Or maybe another color altogether. Then again, I could ask when tall is actually short, or a whole host of apparently contradictory questions.
What a conundrum.
No, this isn’t some fiction. It was the reality I faced when I took up the reins as head of IRRI’s Genetic Resources Center (GRC) in July 1991 and asked for a demonstration of the ‘genebank data management system’.
A large germplasm collection, or was it?
The International Rice Genebank (IRG) at IRRI holds the world’s largest and (almost certainly) the most genetically diverse collection of rice varieties of Asian rice (Oryza sativa), African rice (O. glaberrima) and wild species of rice (not only Oryza species, but representatives from related genera).

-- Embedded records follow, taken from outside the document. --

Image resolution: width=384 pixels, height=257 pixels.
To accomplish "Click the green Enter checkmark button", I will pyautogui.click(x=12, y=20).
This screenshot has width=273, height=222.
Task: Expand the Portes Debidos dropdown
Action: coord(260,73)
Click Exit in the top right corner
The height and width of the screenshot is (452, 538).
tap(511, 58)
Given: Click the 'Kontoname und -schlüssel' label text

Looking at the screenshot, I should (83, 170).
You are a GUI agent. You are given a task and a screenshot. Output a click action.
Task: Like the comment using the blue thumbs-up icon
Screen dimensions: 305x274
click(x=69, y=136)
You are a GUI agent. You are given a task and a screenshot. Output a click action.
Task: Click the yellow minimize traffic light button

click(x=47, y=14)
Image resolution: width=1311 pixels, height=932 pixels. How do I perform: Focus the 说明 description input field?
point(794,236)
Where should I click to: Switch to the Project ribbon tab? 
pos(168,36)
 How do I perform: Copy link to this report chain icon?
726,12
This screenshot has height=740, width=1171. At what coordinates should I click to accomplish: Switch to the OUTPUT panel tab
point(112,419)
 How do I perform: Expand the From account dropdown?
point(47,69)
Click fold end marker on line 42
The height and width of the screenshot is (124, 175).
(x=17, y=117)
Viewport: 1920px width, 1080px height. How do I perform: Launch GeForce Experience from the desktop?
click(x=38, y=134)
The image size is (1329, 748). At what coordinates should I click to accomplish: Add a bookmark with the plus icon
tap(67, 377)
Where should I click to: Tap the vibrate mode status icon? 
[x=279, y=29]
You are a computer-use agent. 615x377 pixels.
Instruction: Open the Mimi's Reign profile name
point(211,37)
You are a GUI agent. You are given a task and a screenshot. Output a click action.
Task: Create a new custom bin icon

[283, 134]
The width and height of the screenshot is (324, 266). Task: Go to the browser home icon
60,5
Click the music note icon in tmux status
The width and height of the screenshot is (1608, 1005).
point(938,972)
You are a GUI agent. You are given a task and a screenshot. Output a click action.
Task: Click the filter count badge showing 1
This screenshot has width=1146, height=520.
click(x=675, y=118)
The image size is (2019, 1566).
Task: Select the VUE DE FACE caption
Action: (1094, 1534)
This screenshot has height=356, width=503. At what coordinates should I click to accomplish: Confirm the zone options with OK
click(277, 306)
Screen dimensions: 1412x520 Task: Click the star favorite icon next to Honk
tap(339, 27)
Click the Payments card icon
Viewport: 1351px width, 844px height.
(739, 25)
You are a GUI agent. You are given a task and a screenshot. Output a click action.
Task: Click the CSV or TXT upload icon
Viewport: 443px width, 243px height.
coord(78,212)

Besides providing the very best conditions to ensure the long-term survival of these precious seed samples (as I blogged about recently), it’s also essential to document, curate, and easily retrieve information about the germplasm stored in the genebank. That’s quite a daunting prospect, especially for a collection as large as the International Rice Genebank Collection (IRGC), with over 126,600 samples or accessions at the last count¹. (During my tenure as head of GRC, the collection actually grew by about 25% or so, with funding for germplasm collecting from the Swiss government.)
I discovered that the three rice types—Asian, African and wild species—were being managed essentially as three separate germplasm collections, each with its own data management system. What a nightmare! It was almost impossible to get a quick answer to any simple question, such as ‘How many accessions are there in the genebank from Sri Lanka?’ It took three staff to query the databases, formulating their queries in slightly different ways because of the different database structures.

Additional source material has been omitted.